Deciphering antibody specificities that constrain human immunodeficiency virus type 1 (HIV-1) envelope (Env) diversity, limit virus replication, and contribute to neutralization breadth and potency is an important goal of current HIV/AIDS vaccine research. Transplantation of discrete HIV-1 neutralizing epitopes into HIV-2 scaffolds may provide a sensitive, biologically functional context by which to quantify specific antibody reactivities even in complex sera. Here, we describe a novel HIV-2 proviral scaffold (pHIV-2(KR.X7)) into which we substituted the complete variable region 3 (V3) of the env gene of HIV-1(YU2) or HIV-1(Ccon) to yield the chimeric proviruses pHIV-2(KR.X7) YU2 V3 and pHIV-2(KR.X7) Ccon V3. These HIV-2/HIV-1 chimeras were replication competent and sensitive to selective pharmacological inhibitors of virus entry. V3 chimeric viruses were resistant to neutralization by HIV-1 monoclonal antibodies directed against the CD4 binding site, coreceptor binding site, and gp41 membrane proximal external region but exhibited striking sensitivity to HIV-1 V3-specific monoclonal antibodies, 447-52D and F425 B4e8 (50% inhibitory concentration of [IC(50)] <0.005 microg/ml for each). Plasma specimens from 11 HIV-1 clade B- and 10 HIV-1 clade C-infected subjects showed no neutralizing activity against HIV-2 but exhibited high-titer V3-specific neutralization against both HIV-2/HIV-1 V3 chimeras with IC(50) measurements ranging from 1:50 to greater than 1:40,000. Neutralization titers of B clade plasmas were as much as 1,000-fold lower when tested against the primary HIV-1(YU2) virus than with the HIV-2(KR.X7) YU2 V3 chimera, demonstrating highly effective shielding of V3 epitopes in the native Env trimer. This finding was replicated using a second primary HIV-1 strain (HIV-1(BORI)) and the corresponding HIV-2(KR.X7) BORI V3 chimera. We conclude that V3 is highly immunogenic in vivo, eliciting antibodies with substantial breadth of reactivity and neutralizing potential. These antibodies constrain HIV-1 Env to a structure(s) in which V3 epitopes are concealed prior to CD4 engagement but do not otherwise contribute to neutralization breadth and potency against most primary virus strains. Triggering of the viral spike to reveal V3 epitopes may be required if V3 immunogens are to be components of an effective HIV-1 vaccine.
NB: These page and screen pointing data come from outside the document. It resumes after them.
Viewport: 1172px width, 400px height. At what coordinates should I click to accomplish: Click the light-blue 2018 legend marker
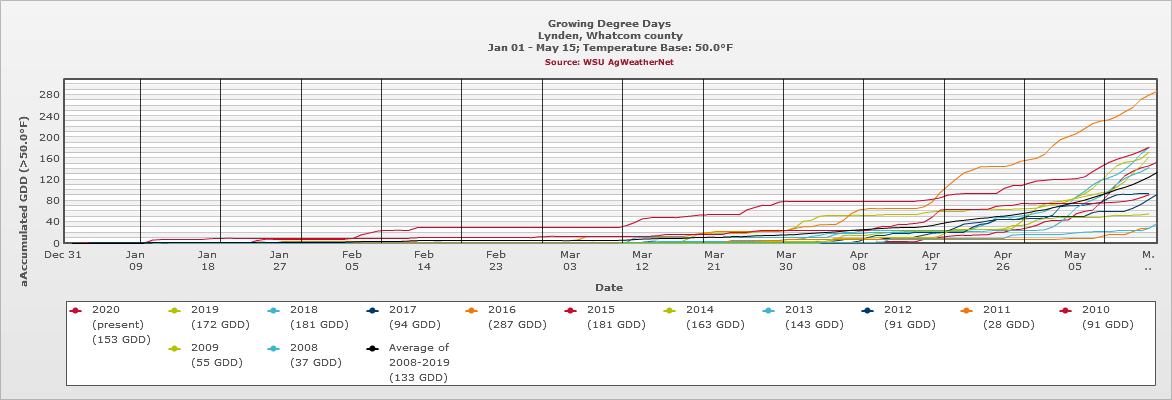[274, 310]
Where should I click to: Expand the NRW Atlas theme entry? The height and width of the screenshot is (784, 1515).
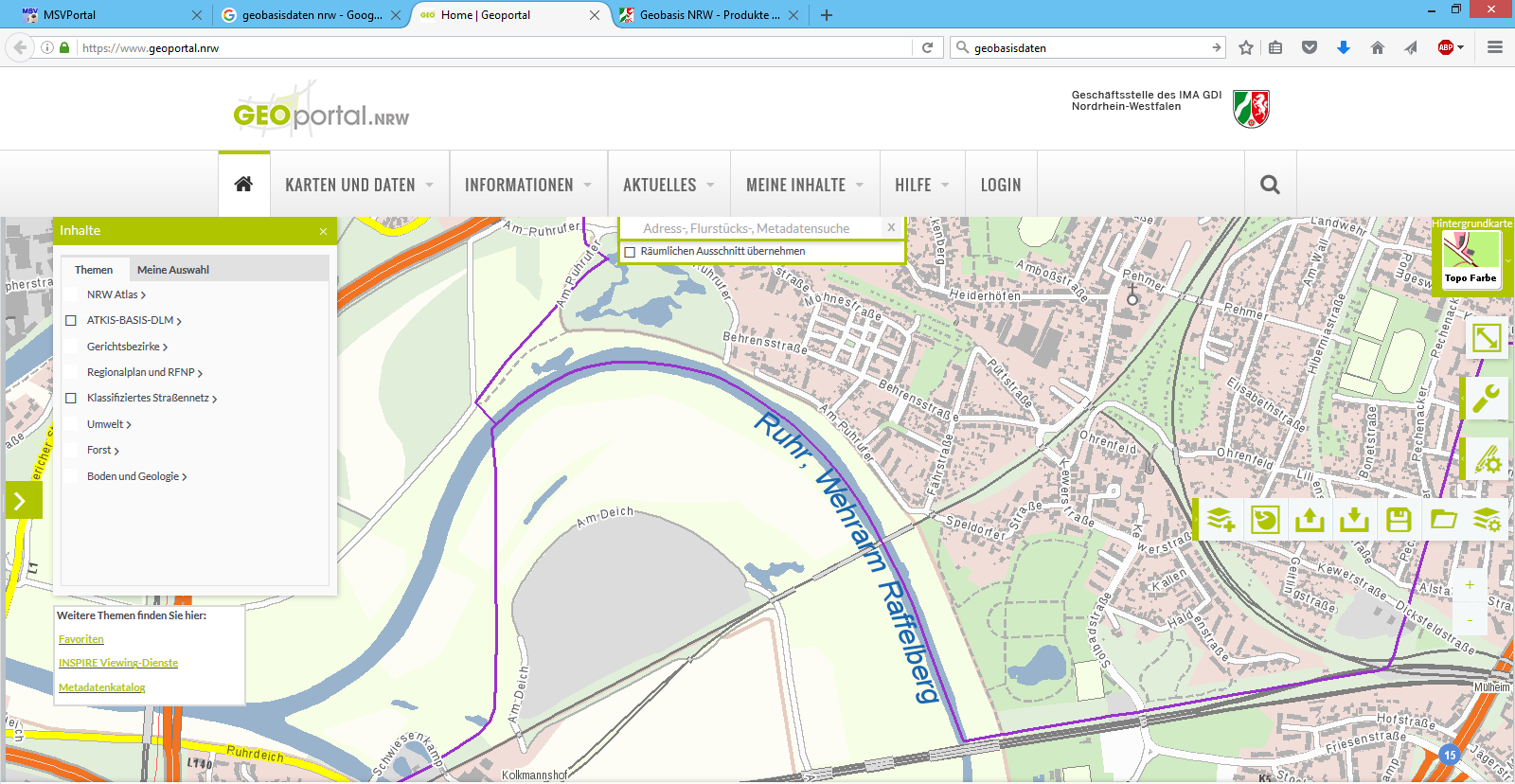click(x=116, y=295)
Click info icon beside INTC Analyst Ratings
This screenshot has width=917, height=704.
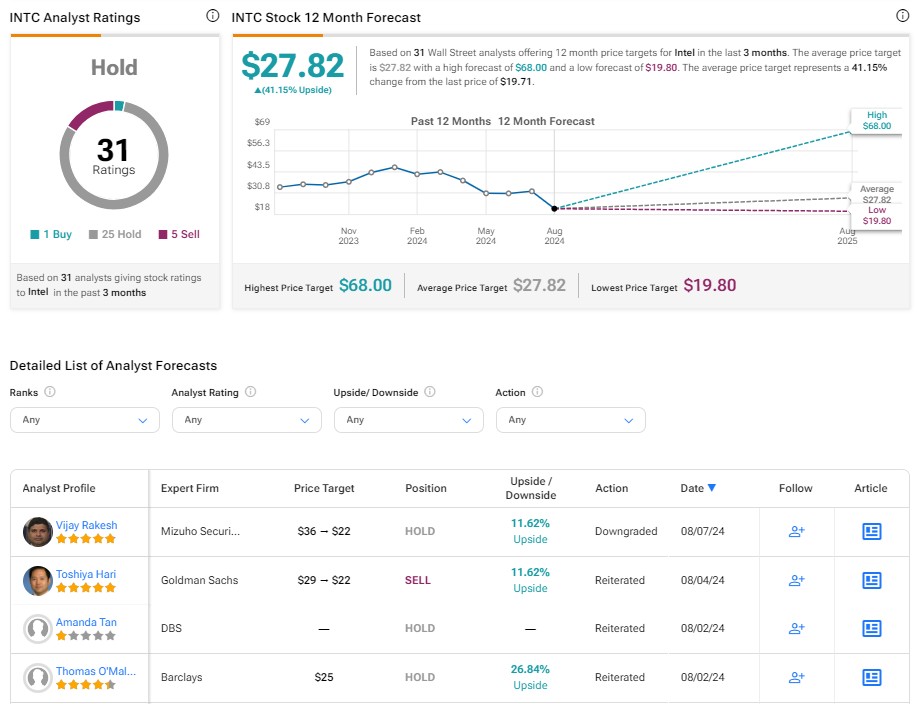click(212, 17)
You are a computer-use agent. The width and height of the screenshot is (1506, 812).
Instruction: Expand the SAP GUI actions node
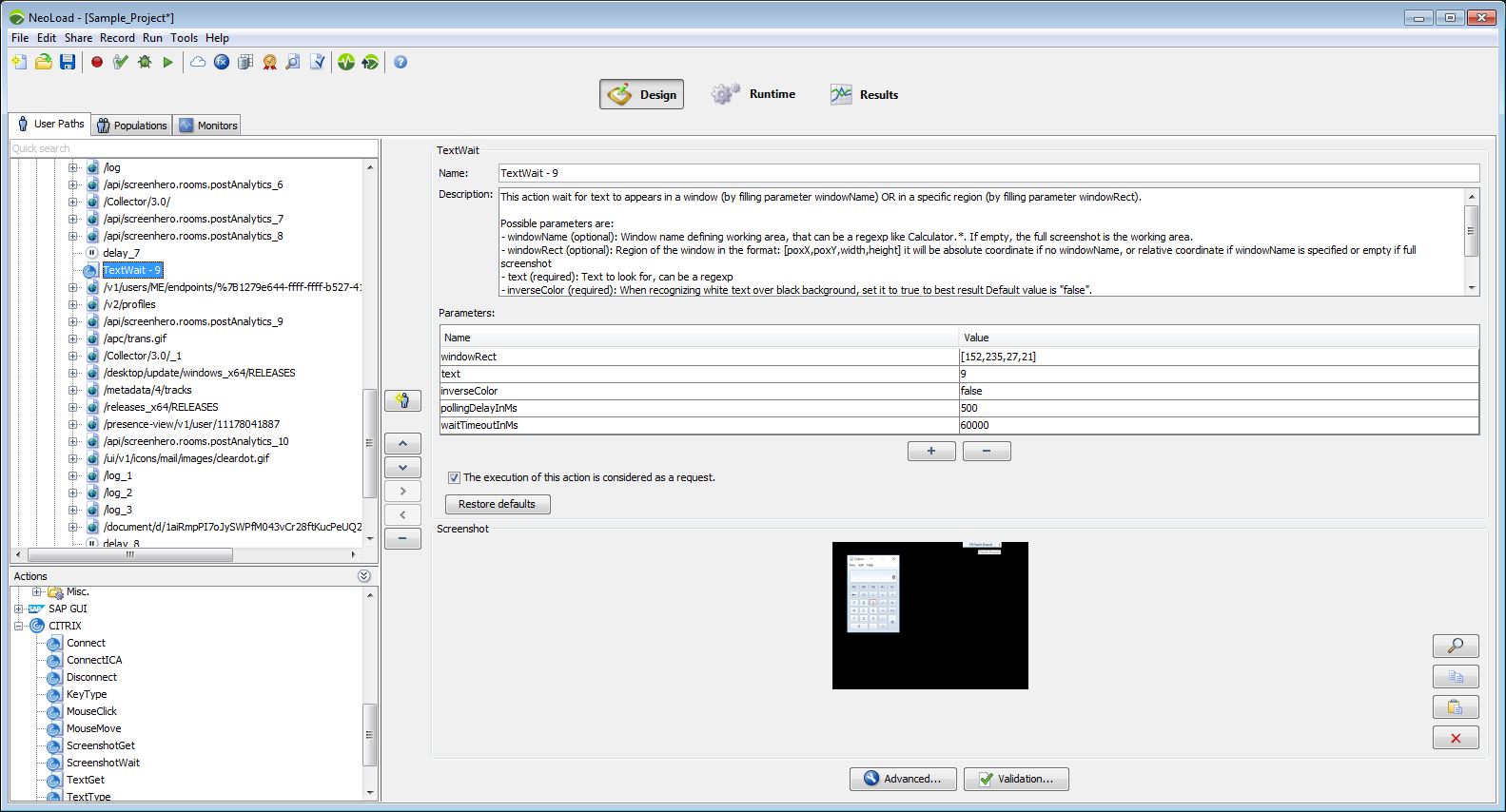click(x=18, y=609)
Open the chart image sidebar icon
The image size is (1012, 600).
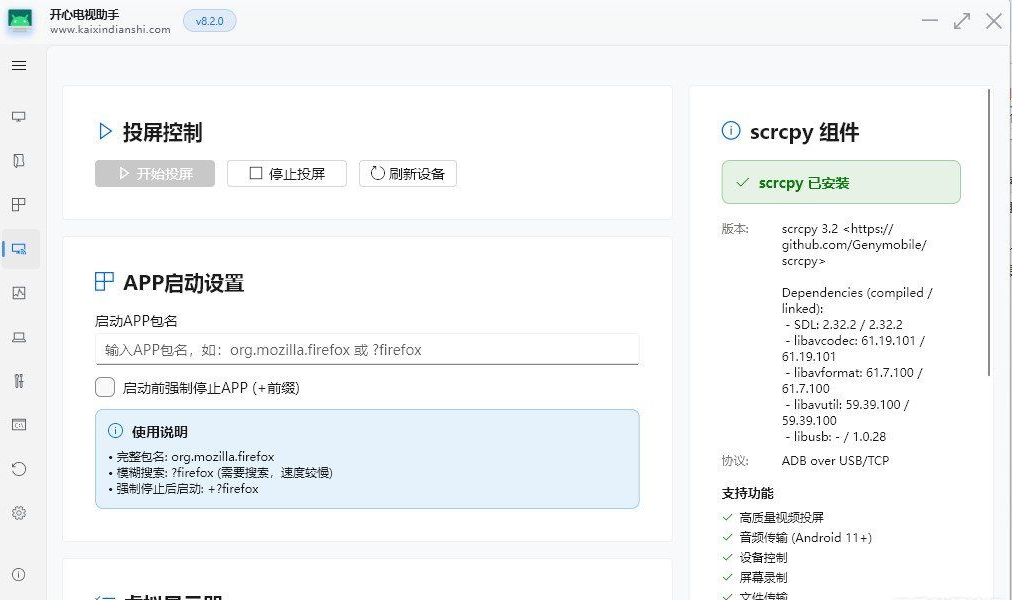[x=19, y=293]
解析限制人类免疫缺陷病毒1型(HIV-1)包膜(Env)多样性、限制病毒复制并有助于中和广度和效力的抗体特异性,是当前HIV/AIDS疫苗研究的一个重要目标。将离散的HIV-1中和表位移植到HIV-2支架中,可能会提供一个敏感的、具有生物学功能的环境,借此即使在复杂血清中也能定量特定抗体反应性。在此,我们描述了一种新型的HIV-2前病毒支架(pHIV-2(KR.X7)),我们将HIV-1(YU2)或HIV-1(Ccon)包膜基因的完整可变区3(V3)替换到该支架中,以产生嵌合前病毒pHIV-2(KR.X7) YU2 V3和pHIV-2(KR.X7) Ccon V3。这些HIV-2/HIV-1嵌合体具有复制能力,并且对病毒进入的选择性药理抑制剂敏感。V3嵌合病毒对针对CD4结合位点、共受体结合位点和gp41膜近端外部区域的HIV-1单克隆抗体的中和作用具有抗性,但对HIV-1 V3特异性单克隆抗体447-52D和F425 B4e8表现出显著敏感性(每种抗体的50%抑制浓度[IC(50)]<0.005μg/ml)。来自11名感染HIV-1 B亚型和10名感染HIV-1 C亚型受试者的血浆样本对HIV-2没有中和活性,但对两种HIV-2/HIV-1 V3嵌合体均表现出高滴度的V3特异性中和作用,IC(50)测量值范围为1:50至大于1:40,000。当针对原始HIV-1(YU2)病毒进行测试时,B亚型血浆的中和滴度比针对HIV-2(KR.X7) YU2 V3嵌合体时低多达1000倍,这表明天然Env三聚体中V3表位得到了高效屏蔽。使用第二种原始HIV-1毒株(HIV-1(BORI))和相应的HIV-2(KR.X7) BORI V3嵌合体重复了这一发现。我们得出结论,V3在体内具有高度免疫原性,可引发具有广泛反应性和中和潜力的抗体。这些抗体将HIV-1 Env限制在一种结构中,在CD4结合之前V3表位被隐藏,但对大多数原始病毒株的中和广度和效力没有其他贡献。如果V3免疫原要成为有效的HIV-1疫苗的组成部分,可能需要触发病毒刺突以暴露V3表位。